■ Pixel coordinate grounding data ■
====

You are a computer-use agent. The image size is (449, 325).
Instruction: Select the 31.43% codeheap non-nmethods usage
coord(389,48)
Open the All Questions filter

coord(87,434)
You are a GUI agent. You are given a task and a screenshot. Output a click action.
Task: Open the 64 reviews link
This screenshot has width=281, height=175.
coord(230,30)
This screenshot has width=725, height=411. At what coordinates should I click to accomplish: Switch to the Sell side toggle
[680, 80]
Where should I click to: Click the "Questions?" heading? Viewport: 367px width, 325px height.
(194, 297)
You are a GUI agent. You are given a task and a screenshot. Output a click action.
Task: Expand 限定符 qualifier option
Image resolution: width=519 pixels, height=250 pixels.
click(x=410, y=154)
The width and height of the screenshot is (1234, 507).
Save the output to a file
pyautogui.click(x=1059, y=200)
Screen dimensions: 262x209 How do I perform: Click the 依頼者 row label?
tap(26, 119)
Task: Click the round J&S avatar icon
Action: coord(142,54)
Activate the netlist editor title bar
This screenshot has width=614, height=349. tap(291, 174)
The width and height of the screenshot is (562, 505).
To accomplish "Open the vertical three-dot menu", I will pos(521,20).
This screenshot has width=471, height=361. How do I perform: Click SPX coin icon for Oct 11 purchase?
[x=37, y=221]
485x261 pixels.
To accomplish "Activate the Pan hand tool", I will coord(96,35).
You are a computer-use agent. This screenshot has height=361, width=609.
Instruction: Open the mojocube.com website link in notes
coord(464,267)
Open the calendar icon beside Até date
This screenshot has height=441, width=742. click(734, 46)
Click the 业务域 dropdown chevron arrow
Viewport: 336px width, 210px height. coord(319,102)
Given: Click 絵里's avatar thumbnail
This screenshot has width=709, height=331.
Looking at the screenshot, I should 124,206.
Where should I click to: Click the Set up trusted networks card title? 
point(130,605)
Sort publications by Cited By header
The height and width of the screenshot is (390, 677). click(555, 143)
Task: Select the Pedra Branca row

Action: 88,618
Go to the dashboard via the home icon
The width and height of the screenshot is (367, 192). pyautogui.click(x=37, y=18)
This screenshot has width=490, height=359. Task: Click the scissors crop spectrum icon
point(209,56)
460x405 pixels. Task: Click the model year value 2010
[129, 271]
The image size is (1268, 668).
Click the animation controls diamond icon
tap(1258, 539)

====

■ What you will do ■
Repeat every entry exactly, leaving nothing out.

■ Response below ■
You are a computer-use agent. The image size is (449, 325).
Instruction: Select the 31.43% codeheap non-nmethods usage
coord(389,48)
Open the All Questions filter

coord(87,434)
You are a GUI agent. You are given a task and a screenshot. Output a click action.
Task: Open the 64 reviews link
This screenshot has width=281, height=175.
coord(230,30)
This screenshot has width=725, height=411. At what coordinates should I click to accomplish: Switch to the Sell side toggle
[680, 80]
Where should I click to: Click the "Questions?" heading? Viewport: 367px width, 325px height.
(194, 297)
You are a GUI agent. You are given a task and a screenshot. Output a click action.
Task: Expand 限定符 qualifier option
Image resolution: width=519 pixels, height=250 pixels.
click(x=410, y=154)
The width and height of the screenshot is (1234, 507).
Save the output to a file
pyautogui.click(x=1059, y=200)
Screen dimensions: 262x209 How do I perform: Click the 依頼者 row label?
tap(26, 119)
Task: Click the round J&S avatar icon
Action: coord(142,54)
Activate the netlist editor title bar
This screenshot has width=614, height=349. tap(291, 174)
The width and height of the screenshot is (562, 505).
To accomplish "Open the vertical three-dot menu", I will pos(521,20).
This screenshot has width=471, height=361. How do I perform: Click SPX coin icon for Oct 11 purchase?
[x=37, y=221]
485x261 pixels.
To accomplish "Activate the Pan hand tool", I will coord(96,35).
You are a computer-use agent. This screenshot has height=361, width=609.
Instruction: Open the mojocube.com website link in notes
coord(464,267)
Open the calendar icon beside Até date
This screenshot has height=441, width=742. click(734, 46)
Click the 业务域 dropdown chevron arrow
Viewport: 336px width, 210px height. coord(319,102)
Given: Click 絵里's avatar thumbnail
This screenshot has width=709, height=331.
Looking at the screenshot, I should 124,206.
Where should I click to: Click the Set up trusted networks card title? 
point(130,605)
Sort publications by Cited By header
The height and width of the screenshot is (390, 677). click(555, 143)
Task: Select the Pedra Branca row

Action: 88,618
Go to the dashboard via the home icon
The width and height of the screenshot is (367, 192). pyautogui.click(x=37, y=18)
This screenshot has width=490, height=359. Task: Click the scissors crop spectrum icon
point(209,56)
460x405 pixels. Task: Click the model year value 2010
[129, 271]
The image size is (1268, 668).
Click the animation controls diamond icon
tap(1258, 539)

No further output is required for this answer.